PROBLEM REQUIREMENTS: Please quote exactly the lines below from the line containing "Task: Click the active page 1 button" to the line containing "Click the size list scroll-down arrow", both lines included, and nothing else.

GIVEN ENTRIES:
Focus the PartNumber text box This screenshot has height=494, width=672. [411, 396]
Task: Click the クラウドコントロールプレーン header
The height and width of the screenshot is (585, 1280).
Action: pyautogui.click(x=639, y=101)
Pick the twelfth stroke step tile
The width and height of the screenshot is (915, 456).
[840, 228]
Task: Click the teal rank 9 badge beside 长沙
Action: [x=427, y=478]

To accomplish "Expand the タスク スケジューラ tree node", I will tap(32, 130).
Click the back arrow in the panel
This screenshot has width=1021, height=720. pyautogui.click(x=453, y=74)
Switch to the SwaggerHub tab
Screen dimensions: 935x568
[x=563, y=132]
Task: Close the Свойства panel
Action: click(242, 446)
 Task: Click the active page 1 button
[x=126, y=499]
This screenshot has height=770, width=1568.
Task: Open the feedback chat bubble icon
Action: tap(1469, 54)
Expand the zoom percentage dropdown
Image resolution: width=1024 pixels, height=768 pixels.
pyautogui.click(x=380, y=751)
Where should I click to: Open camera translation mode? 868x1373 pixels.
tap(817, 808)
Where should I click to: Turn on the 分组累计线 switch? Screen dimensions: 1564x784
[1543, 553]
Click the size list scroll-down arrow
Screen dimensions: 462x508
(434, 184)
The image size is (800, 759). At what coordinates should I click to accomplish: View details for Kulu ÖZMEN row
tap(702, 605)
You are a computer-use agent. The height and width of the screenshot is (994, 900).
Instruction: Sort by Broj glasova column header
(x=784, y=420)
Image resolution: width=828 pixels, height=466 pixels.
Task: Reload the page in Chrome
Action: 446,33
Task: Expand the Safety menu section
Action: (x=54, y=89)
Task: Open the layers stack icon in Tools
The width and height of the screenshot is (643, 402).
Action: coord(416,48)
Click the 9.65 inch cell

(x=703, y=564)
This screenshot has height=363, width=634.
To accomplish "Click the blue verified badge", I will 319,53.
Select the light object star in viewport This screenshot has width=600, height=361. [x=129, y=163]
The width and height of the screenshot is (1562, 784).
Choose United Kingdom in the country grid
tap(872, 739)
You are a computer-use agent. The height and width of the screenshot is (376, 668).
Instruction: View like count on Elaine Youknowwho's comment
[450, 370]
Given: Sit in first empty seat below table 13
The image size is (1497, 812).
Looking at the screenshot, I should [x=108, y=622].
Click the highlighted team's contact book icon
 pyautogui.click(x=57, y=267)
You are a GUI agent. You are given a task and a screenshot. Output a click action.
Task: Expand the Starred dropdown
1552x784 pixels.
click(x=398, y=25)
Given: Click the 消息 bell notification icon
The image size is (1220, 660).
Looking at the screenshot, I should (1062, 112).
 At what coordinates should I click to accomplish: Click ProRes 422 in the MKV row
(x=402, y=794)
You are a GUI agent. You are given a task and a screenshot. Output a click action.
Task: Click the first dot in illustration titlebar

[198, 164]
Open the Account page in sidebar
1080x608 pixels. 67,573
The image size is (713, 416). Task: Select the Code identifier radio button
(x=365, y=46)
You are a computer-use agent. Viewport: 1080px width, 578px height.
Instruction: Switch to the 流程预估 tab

TASK SOLUTION:
 Task: Click the active page 1 button
[x=126, y=499]
This screenshot has height=770, width=1568.
Task: Open the feedback chat bubble icon
Action: tap(1469, 54)
Expand the zoom percentage dropdown
Image resolution: width=1024 pixels, height=768 pixels.
pyautogui.click(x=380, y=751)
Where should I click to: Open camera translation mode? 868x1373 pixels.
tap(817, 808)
Where should I click to: Turn on the 分组累计线 switch? Screen dimensions: 1564x784
[1543, 553]
Click the size list scroll-down arrow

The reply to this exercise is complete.